▶ **To do**:
[1] Using the excerpt about Abbott, answer each question briefly.
(a) From which city's rehabilitation hospital did Abbott return home on May 19?
(b) What work did Abbott do before the crash?
(c) Where was Abbott coming home from on the evening of the crash?
[2] Summarize the excerpt about Abbott in two sentences.
[3] Repeat the passage from the excerpt about Abbott starting with "Abbott, formerly a" and going on through "severed one ear.".

▶ **Extract**:
★ ★ ★ ★ ★ ★ ★

He chose to make the most of it.

Since returning home from a rehabilitation hospital in Atlanta, Ga., on May 19, Abbott says he’s been to the gym nearly every day, swimming, doing laps on the track in his chair, and lifting weights. “I don’t want to be cooped up,” he said in a brief interview Wednesday afternoon in between a gym session and a poker game “with the guys.”

“I just like getting out, being out and about,” Abbott said, explaining since his return he has even gone out fishing and taken rides on an ATV.

“I’m happy to be back and stuff like that,” he said.

Abbott, formerly a construction worker, was on his way home from work at Sugarloaf mountain on the evening of Thursday, March 23, when his car careened off the road, flipped over and landed upside down. The crash severed his spinal cord, fractured his ribs, collapsed both lungs, fractured his skull, and partially severed one ear.

★ ★ ★ ★ ★ ★ ★

▶ **Data provided**:

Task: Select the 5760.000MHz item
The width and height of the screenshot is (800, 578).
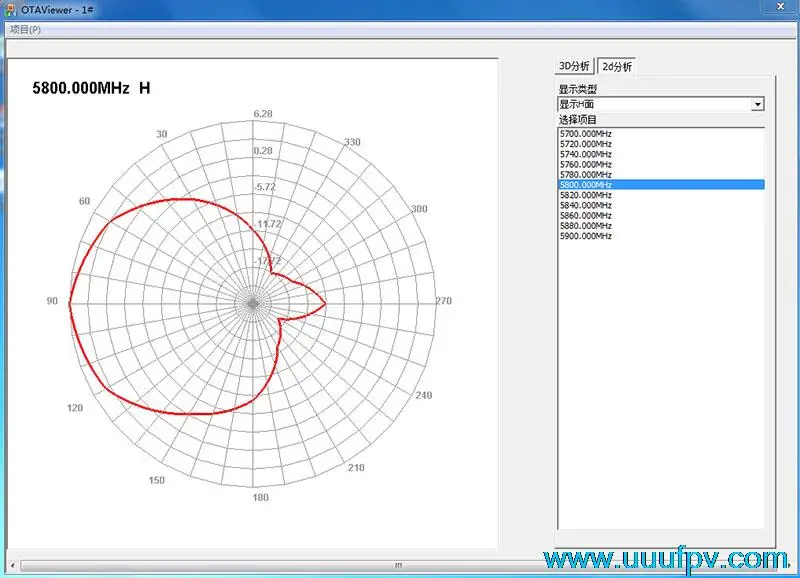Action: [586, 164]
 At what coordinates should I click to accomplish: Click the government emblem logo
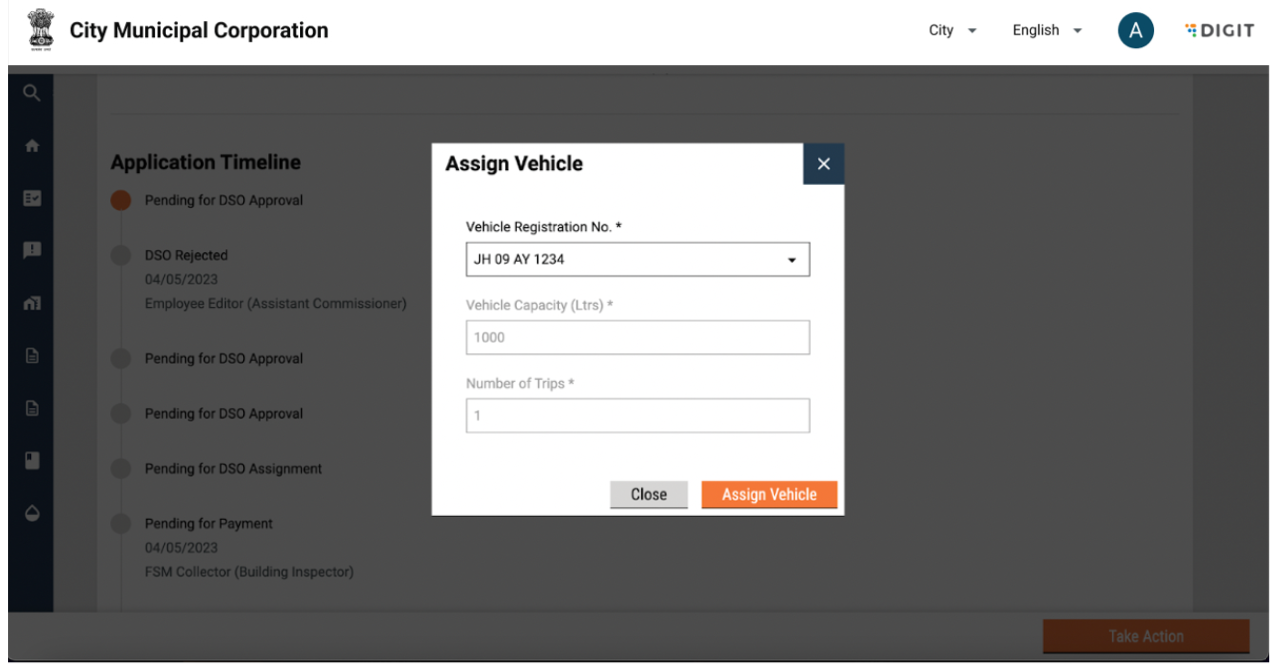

★ ★ ★ ★ ★ ★ ★

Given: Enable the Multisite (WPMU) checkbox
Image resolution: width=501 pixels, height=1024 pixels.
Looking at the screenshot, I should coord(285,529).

★ ★ ★ ★ ★ ★ ★

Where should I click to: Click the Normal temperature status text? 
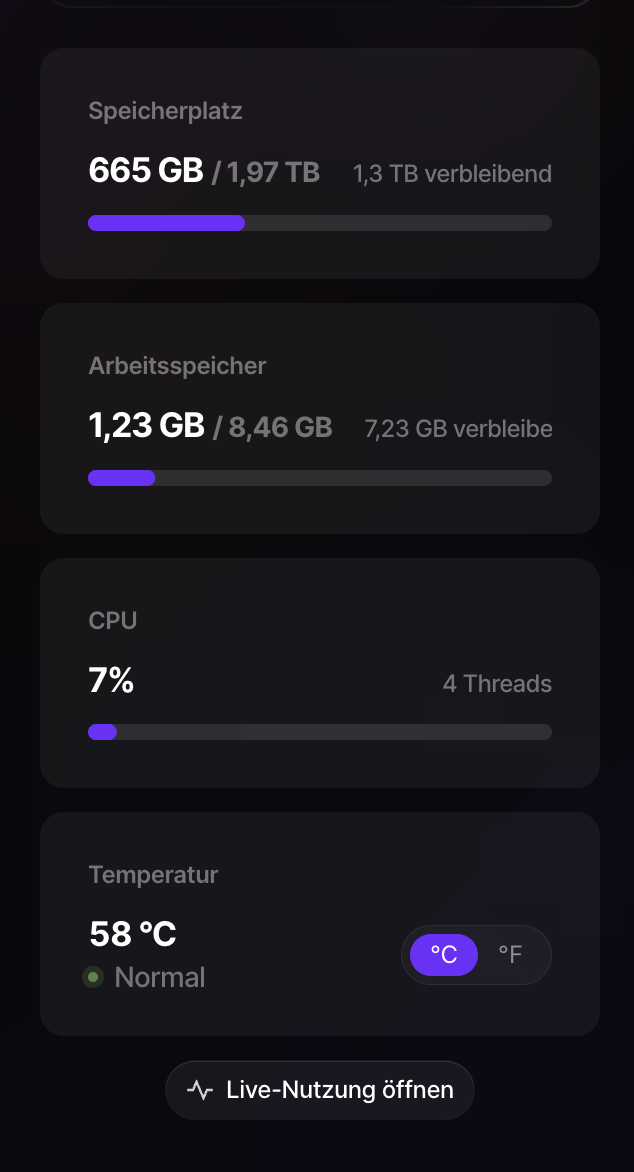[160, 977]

★ ★ ★ ★ ★ ★ ★

▶ **Expected outputs**:
[1]
(a) Atlanta, Ga.
(b) He was a construction worker.
(c) From work at Sugarloaf mountain.

[2] Since coming home from an Atlanta rehabilitation hospital on May 19, Abbott has gone to the gym nearly every day and has also been fishing and riding an ATV. He was hurt on March 23, when his car careened off the road and flipped on his way home from work at Sugarloaf mountain, severing his spinal cord and causing other serious injuries.

[3]
Abbott, formerly a construction worker, was on his way home from work at Sugarloaf mountain on the evening of Thursday, March 23, when his car careened off the road, flipped over and landed upside down. The crash severed his spinal cord, fractured his ribs, collapsed both lungs, fractured his skull, and partially severed one ear.